Remembering George Wilson
I received some terribly sad news this week. a phone call from my distraught wife telling me that a great man had passed on. George William Wilson died on the 14th of May 2019 from a heart attack, there was no suffering. He was aged 64. I went to George's funeral on Monday the 20th. It was more of a celebration of a life lived than a mourning of a life lost. It was a great gathering of film crew, family, and friends, all there to remember and farewell a man who had boundless energy, skills and help to offer all those who knew him.
It made me realise that you never truly know a person until you have been to their funeral and listened to the story of a life lived, from the many perspectives of such varied times and places. George the Grip, George the concrete maker, George the gold miner, the digger driver, the hippy, the bush lawyer, boat captain, camera repair man, accountant and inventor, the self-taught engineer. Not to forget also father, grandfather, loving brother, son, and friend to many.
I was lucky enough to meet George at the beginning of my gripping career, when I was given to him as a project to make me into a more useful member of the team.
George was not sure what to make of his new charge. I was a 30-year-old chef with zero gripping skills. With a gentle mixture of club-handed sarcasm and a lot of patience, George managed to teach me enough to survive the first 3 or 4 years of a 15-year career, his practical skills were unmatched and his knowledge base was as deep as it was varied.
It was only at his funeral that I discovered from stories told by siblings of adventures and escapades that showed George’s penchant as an inventor began at an early age, as he rebuilt and designed bigger, faster, and wilder bikes sourced from dumps and garage sales. He learnt to weld at an age most kids would be learning how to fly a kite. He never courted trouble, only stumbling on it by accident and finding a way out of it with skill and logic.
George often found the line, blurred it a bit and occasionally crossed it, sometimes for his own advantage, sometimes in defense of another. This sense of justice served him well over the years, standing up for the underdog and working through many long paperwork battles to get the right thing over the line. Many would have buckled, not our George.
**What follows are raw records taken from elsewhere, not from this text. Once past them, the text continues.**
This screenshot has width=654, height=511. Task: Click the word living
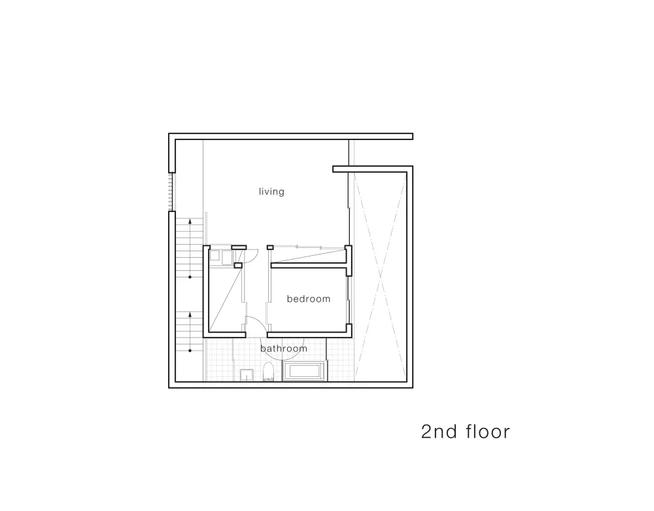click(x=271, y=192)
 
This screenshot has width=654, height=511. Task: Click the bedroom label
click(x=309, y=298)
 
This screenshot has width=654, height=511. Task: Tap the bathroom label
click(x=284, y=348)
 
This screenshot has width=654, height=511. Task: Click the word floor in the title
click(x=488, y=431)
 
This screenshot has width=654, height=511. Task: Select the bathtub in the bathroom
click(x=305, y=372)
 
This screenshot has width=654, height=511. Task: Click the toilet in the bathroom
click(x=269, y=372)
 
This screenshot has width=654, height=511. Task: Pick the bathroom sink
click(x=247, y=375)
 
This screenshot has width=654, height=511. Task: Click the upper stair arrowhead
click(x=190, y=220)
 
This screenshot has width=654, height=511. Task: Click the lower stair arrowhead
click(x=190, y=314)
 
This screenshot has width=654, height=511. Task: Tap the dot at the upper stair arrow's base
click(x=190, y=277)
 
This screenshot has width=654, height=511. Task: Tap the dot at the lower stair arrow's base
click(x=190, y=351)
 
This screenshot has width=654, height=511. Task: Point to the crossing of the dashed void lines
click(x=380, y=275)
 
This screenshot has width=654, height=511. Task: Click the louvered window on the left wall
click(x=170, y=192)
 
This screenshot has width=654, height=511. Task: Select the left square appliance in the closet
click(x=215, y=255)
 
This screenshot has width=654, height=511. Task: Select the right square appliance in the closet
click(x=227, y=257)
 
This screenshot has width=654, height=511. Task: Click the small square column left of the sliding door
click(x=270, y=247)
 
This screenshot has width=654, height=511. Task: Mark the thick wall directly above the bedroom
click(x=309, y=265)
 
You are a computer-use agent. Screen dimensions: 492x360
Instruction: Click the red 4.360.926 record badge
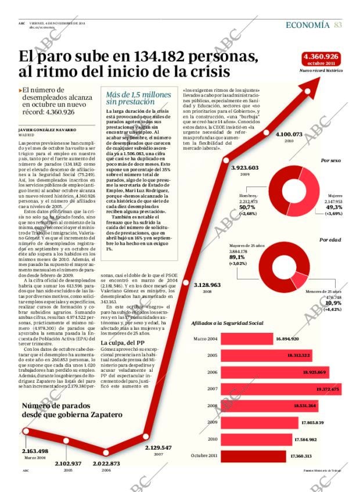[321, 59]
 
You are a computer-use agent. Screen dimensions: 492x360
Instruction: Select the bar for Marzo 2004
[252, 338]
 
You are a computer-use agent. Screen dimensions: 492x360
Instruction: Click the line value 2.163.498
[35, 451]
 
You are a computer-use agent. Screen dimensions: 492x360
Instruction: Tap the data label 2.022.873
[103, 464]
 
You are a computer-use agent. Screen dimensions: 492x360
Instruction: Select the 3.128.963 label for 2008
[207, 285]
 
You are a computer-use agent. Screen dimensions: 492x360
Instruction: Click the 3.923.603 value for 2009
[244, 167]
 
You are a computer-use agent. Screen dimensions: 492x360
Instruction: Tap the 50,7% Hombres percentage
[247, 207]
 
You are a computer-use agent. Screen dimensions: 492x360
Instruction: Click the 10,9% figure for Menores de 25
[333, 303]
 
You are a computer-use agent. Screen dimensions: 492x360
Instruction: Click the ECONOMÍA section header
[308, 24]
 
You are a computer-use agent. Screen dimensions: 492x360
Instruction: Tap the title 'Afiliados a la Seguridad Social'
[228, 323]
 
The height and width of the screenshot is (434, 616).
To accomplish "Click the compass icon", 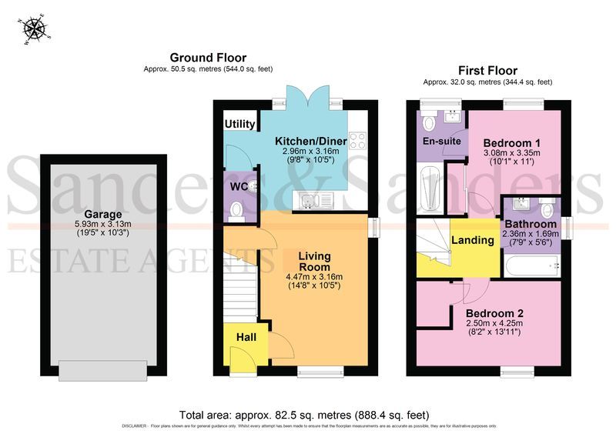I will [x=35, y=28].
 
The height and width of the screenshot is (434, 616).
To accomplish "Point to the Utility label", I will [x=240, y=125].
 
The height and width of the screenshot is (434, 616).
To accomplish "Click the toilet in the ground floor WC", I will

His determination to achieve a goal would lead him into many difficult and challenging business opportunities. Twenty-four and even 48-hour working days were not uncommon for George. He would take on projects others would deem impossible or incomprehensible. Tug boats were bought and repainted, mountains owned and sold, entire railways were lifted from the earth and trucked to yards to be sold and stacked and exchanged for more treasure. And everything was treasure to George. He would collect and forage and repurpose items that others would consider useless, he was a pioneer recycler, a keeper of things to be turned into other things and called upon in situations where no one else could find a solution. George always had a plan and would often invent something solely for the purpose of creating a fix for the unfixable.
His moods were legendary, some days a storm of discontent, others a wave of rebellious mischief. Food would help and a short nap after lunch would do the rest. At breakfast, George would carefully wrap a handful of sausages in tinfoil to be snacked on throughout the long film days on the cold snowy mountains. He needed to eat to maintain strength, the strength of an ox. If a bull had offered up a fight, my money was on George as the winner.
George is gone now, the last time I saw him he looked happy and content. I will remember him that way, his warm cheeky smile will live on in my mind. And if God and Heaven do indeed exist then there must have finally been a problem up there that no one else could fix. Rest In Peace, Bad Santa.